Direkte Wirkung auf mehrere Appetithormone
Weiterhin steuert THC die Freisetzung oder Hemmung zahlreicher weiterer Hormone, die direkt mit dem Hungergefühl in Verbindung stehen. Als wichtigstes Hormon ist hier Ghrelin zu nennen. Dieses wird auch als das Heißhunger-Hormon bezeichnet. Ghrelin wird hauptsächlich in der Bauchspeicheldrüse und in der Darmschleimhaut gebildet. THC regt die Bildung dieses Hormons stark an, indem es an CB-1 Rezeptoren andockt, die ich in diesen Körperregionen befinden. Der Gegenspieler von Ghrelin ist Leptin. Dieses Hormon signalisiert dem Gehirn das Sättigungsgefühl, um eine weitere Nahrungsausnahme zu stoppen.

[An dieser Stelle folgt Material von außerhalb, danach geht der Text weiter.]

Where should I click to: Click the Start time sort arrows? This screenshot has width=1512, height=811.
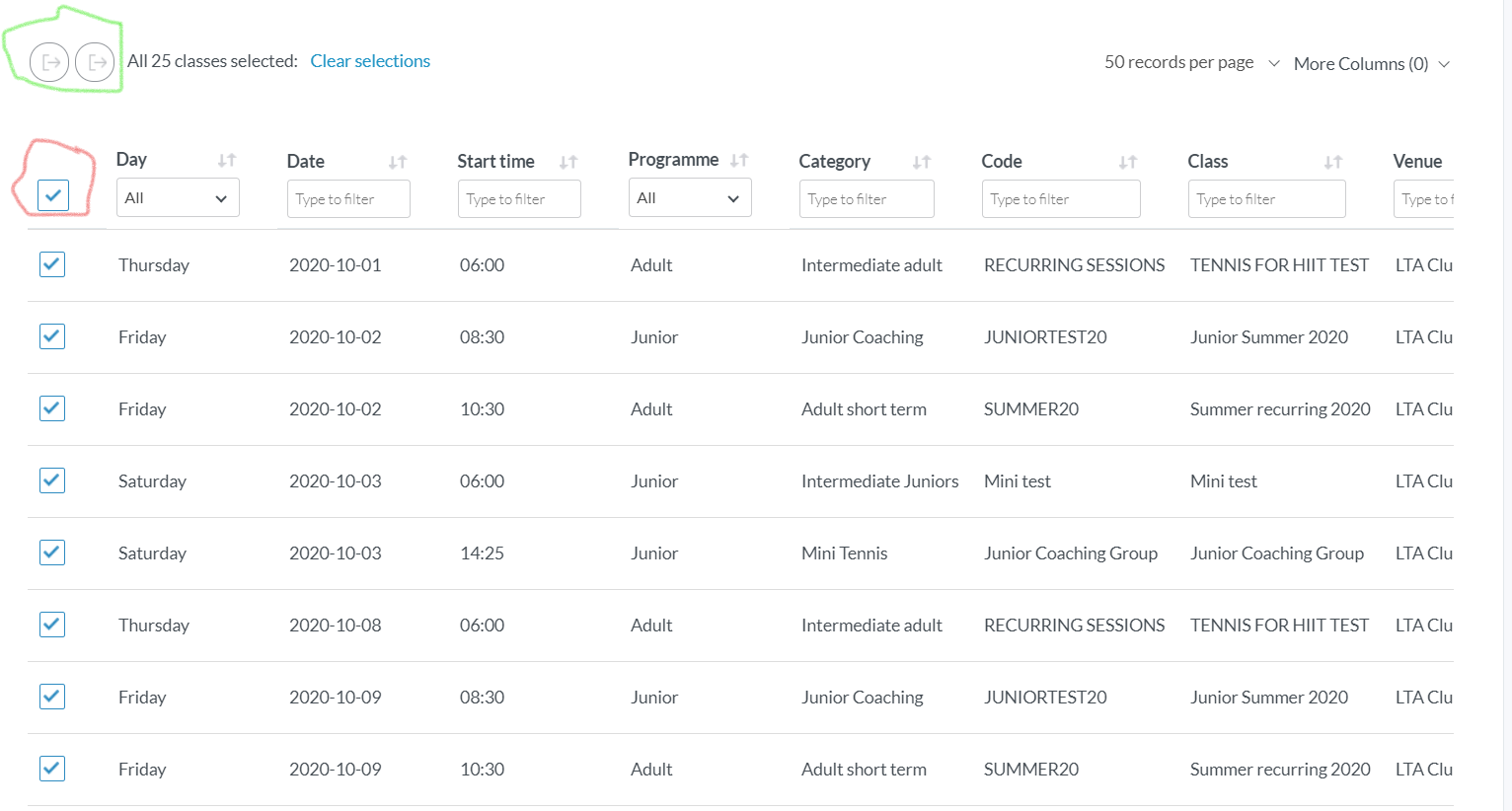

THC führt zu einer leichten Reduktion der Ausschüttung von Leptin, weshalb das Hungergefühl länger andauert als gewöhnlich. Zusätzlich hat THC Auswirkungen auf das Blutzucker regulierende Hormon Insulin. THC senkt den Blutzuckerspiegel, was ebenfalls den Hunger anregt und in der Regel Lust auf zuckerhaltige Nahrungsmittel macht. Dies ist der Grund, warum man bekifft häufig Lust aus Süßigkeiten oder andere kurzkettige Kohlehydrate bekommt. Gleichzeitig senkt THC auch die Insulinresistenz, d. h. Zucker kann effektiver aufgenommen und verstoffwechselt werden. Demzufolge ist THC auch eine potenzielle alternative Behandlungsoption bei Diabetes. THC beeinflusst außerdem die Ausschüttung des Glückshormons Dopamin. Dopamin wird ausgeschüttet, wenn wir ein Gefühl von Belohnung empfinden, wie es beispielsweise beim Essen der Fall. THC schüttet als Belohnung der Nahrungsaufnahme deutlich mehr Dopamin aus, als dies normalerweise der Fall wäre, wodurch Essen unter Cannabiseinfluss zu einem ungeahnten Genuss werden kann.
Nicht jede Grassorte erzeugt Heißhunger
Generell kann gesagt werden, dass die appetitanregende Wirkung umso stärker ist, je höher der THC-Gehalt ist. Daneben spielt aber auch noch der Gehalt an CBD und dem eher unbekannten Cannabinoid THCV eine entscheidende Rolle. CBD und THCV haben unter anderem eine antagonistische Wirkung am CB1-Rezeptor, was bedeutet, dass sie der agonistischen, also der aktivierenden Wirkung, die THC dort auslöst, entgegen wirken. Aus diesem Grund können Sorten mit einem hohen Anteil an CBD und THCV den Hunger sogar reduzieren.
Da es abhängig vom individuellen Cannabinoidprofil der jeweiligen Sorte, drastische Unterschiede in der erwünschten medizinischen Wirkung geben kann, ist es von großer Bedeutung eine möglichst große Bandbreite an Sorten am Markt zur Verfügung zu stellen. Außerdem ist es wichtig, kompetente Beratung anzubieten, da einem Patienten, der Cannabis primär gegen Übelkeit verwenden möchte, mit einer nicht appetitanregenden Sorte nur bedingt geholfen wäre.